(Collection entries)

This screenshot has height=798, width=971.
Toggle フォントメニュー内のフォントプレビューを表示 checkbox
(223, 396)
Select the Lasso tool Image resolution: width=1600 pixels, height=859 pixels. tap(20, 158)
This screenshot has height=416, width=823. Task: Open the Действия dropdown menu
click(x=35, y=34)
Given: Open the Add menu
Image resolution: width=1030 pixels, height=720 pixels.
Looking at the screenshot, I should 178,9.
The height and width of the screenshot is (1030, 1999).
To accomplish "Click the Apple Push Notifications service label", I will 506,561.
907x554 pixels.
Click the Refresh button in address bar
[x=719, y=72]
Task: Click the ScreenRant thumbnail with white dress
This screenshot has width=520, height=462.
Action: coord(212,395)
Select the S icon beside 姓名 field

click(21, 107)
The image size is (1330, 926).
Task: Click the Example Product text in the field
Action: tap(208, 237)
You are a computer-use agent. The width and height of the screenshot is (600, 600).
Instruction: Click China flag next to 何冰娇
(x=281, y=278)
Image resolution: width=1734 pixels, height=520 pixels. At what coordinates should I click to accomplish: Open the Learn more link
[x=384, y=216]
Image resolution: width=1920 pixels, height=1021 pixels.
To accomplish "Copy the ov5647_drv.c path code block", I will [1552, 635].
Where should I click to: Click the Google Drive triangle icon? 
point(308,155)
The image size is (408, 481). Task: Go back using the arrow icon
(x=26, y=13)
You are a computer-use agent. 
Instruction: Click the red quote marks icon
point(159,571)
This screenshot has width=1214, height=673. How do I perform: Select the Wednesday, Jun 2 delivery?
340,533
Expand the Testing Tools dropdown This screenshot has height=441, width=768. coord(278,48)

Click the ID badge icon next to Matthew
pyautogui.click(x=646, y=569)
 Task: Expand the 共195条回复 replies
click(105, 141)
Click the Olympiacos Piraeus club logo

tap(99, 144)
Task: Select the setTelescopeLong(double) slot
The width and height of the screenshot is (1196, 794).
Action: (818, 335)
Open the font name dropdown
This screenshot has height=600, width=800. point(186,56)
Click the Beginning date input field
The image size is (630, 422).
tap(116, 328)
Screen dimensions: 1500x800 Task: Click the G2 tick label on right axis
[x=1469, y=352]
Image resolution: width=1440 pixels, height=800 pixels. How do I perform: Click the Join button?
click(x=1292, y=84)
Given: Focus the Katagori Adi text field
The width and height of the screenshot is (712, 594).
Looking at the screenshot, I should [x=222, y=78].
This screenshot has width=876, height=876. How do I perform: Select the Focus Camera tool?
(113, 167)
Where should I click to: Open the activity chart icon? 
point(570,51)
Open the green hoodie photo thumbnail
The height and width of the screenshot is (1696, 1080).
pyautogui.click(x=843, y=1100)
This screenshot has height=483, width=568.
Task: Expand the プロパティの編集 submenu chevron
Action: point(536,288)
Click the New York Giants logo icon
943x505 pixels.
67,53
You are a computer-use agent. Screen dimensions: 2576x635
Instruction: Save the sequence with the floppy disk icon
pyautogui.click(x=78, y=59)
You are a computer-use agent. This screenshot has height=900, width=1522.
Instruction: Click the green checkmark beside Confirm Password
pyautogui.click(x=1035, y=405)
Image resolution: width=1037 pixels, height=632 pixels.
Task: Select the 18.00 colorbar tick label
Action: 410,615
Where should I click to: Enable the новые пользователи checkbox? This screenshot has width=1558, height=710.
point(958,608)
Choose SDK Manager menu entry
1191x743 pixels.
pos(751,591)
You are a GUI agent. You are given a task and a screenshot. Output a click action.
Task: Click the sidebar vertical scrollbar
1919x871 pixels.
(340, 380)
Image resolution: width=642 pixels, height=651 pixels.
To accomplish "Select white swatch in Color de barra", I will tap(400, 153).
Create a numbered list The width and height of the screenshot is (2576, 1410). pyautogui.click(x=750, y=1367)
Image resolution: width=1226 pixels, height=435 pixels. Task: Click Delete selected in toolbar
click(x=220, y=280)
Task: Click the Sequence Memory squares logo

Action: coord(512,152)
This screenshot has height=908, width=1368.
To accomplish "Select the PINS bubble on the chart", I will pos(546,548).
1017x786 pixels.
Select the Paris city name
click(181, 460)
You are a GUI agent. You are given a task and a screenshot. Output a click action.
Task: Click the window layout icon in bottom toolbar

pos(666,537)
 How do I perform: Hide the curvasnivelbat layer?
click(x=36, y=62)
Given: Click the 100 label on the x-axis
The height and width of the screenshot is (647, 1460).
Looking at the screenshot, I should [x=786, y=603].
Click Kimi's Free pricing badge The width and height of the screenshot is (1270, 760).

Task prompt |
Could you return all lines from the records that include the word "computer"?

Task answer |
You are a computer-use agent. The width and height of the screenshot is (600, 600).
You are a computer-use agent. 
You are a computer-use agent. Screen dimensions: 2576x635
You are a computer-use agent. This screenshot has height=900, width=1522.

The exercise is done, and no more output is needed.